By the end of the morning the guilt was somewhat diminished by the trip home, the warming fragrant stop in a country café for burgers and chili and greatly diminished by the sound of their laughter and the mutual retelling of the great drama and adventure we had shared.
My exploits as a first time warrior were extolled in my presence and by the time we got home to our warm kitchen filled with admiring ‘gatherers’ I was six feet tall.
I thought of that hunt this morning as I read an excellent Op-Ed by Derrick Jackson, “Want a Glock with your latte?” in the Boston Globe that reminded me of that boyhood experience.
I mention it here to establish my credentials as a former hunter and “gun person” before I launch into what some might think an uninformed tirade of anti gun, anti ‘sportsman,’ blather about my former “comrades in arms.”
As a rule I don’t go to Starbucks, I have, a couple of times, and found that they didn’t have coffee that pretended only to be coffee. Don’t get me wrong, I like coffee and I know the difference between the good stuff and the floor sweepings served up at many cafes but I find the smarmy pretension of Starbucks and the idea of being served by some snooty twenty year old ‘barista’ annoying.

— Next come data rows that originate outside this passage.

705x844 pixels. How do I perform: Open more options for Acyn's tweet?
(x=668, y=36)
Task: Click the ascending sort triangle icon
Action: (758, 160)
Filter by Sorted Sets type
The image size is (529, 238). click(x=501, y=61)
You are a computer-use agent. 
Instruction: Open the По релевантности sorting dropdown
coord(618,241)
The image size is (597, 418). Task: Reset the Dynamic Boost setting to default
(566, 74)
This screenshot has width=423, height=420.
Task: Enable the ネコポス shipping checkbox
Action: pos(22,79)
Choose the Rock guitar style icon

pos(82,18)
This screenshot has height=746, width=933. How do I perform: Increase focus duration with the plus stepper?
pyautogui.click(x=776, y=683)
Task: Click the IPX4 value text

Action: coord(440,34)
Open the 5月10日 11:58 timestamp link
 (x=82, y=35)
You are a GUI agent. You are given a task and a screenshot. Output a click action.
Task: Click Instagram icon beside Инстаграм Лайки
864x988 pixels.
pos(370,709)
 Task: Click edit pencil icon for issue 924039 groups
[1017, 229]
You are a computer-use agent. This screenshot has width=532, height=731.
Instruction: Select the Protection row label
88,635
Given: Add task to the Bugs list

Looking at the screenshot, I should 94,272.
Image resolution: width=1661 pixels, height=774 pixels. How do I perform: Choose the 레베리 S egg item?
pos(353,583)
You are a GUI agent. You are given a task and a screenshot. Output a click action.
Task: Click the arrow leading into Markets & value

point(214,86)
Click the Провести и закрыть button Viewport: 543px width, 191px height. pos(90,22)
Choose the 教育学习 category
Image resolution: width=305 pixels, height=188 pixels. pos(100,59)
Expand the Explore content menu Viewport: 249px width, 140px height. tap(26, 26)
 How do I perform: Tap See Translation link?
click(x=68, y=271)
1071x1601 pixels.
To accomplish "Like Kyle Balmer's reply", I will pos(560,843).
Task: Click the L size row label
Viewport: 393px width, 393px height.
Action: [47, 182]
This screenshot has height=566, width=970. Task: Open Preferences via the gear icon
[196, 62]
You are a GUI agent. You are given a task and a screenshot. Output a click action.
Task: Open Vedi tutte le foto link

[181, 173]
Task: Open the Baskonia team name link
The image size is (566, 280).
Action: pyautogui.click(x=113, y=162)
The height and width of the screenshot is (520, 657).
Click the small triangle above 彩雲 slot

I prefer the plump little old lady in the white apron at the local café. Alice’s excellent brew comes in one flavor (coffee) and one size (cup) and announces its arrival with the wonderful rich morning smell of well … coffee.
Having established that I have no animosity toward ‘sportsmen,’ a love of coffee and a disdain for baristas I have to announce that I fear people carrying guns, I fear all people carrying guns.
Over the years I’ve had friends and acquaintances who were on the police force or who carried guns for other work related reasons. When they carried guns openly, in plain sight it made me ill at ease, uncomfortable in their presence and I always found an excuse to be elsewhere as soon as I could make a graceful exit.
It’s not that I feared that they would shoot me, it’s because I knew that they could. The forbidding latent lethality of that cold piece of iron always brings back the memories of cold dead eyes.
Half the citizens I encounter while making my daily rounds in life may be armed, ‘packing heat’ ‘carrying a piece,’ a rod or a roscoe in their skivvies and I wouldn’t know it. Out of sight, out of mind I suppose, but as soon as those weapons are in plain sight I admit to getting a little nervous.
I can’t think of any reason why I would get up in the morning, get dressed and before I head out for coffee or breakfast, strap on a side arm. This may be normal behavior among troops in a war zone (and was for me as a young Marine) but I find it completely antisocial and alarming on the part of civilians.
Some people may do this with a degree of innocent bumpkinly naiveté, or simple minded strutting machismo but I think that most folks who strap on guns before ordering a cinnamon dolce latte or a macchiato from Chad the Barista are probably latent psychos and potentially explosive and dangerous.
Jackson makes the point in his article that we are steadily evolving into a culture with a siege mentality:
In a new book, “The Insecure American,’’ editors Catherine Besteman and Hugh Gusterson write that fear “has fueled a growing fortress mentality among the American public and the government . . . The obsessive focus on securitizing the landscape means turning American neighborhoods, schools, transportation centers, shopping malls, public spaces, and government buildings into fortresses surrounded by walls and monitored by surveillance systems.’’
If I stop into the local café and have to pinch myself because it looks like the Long Branch Saloon I’ll just turn and find another place for breakfast.
I’m in no danger I suppose, because as I said, I don’t go to Starbucks, but if you do… don’t even think about cutting in line.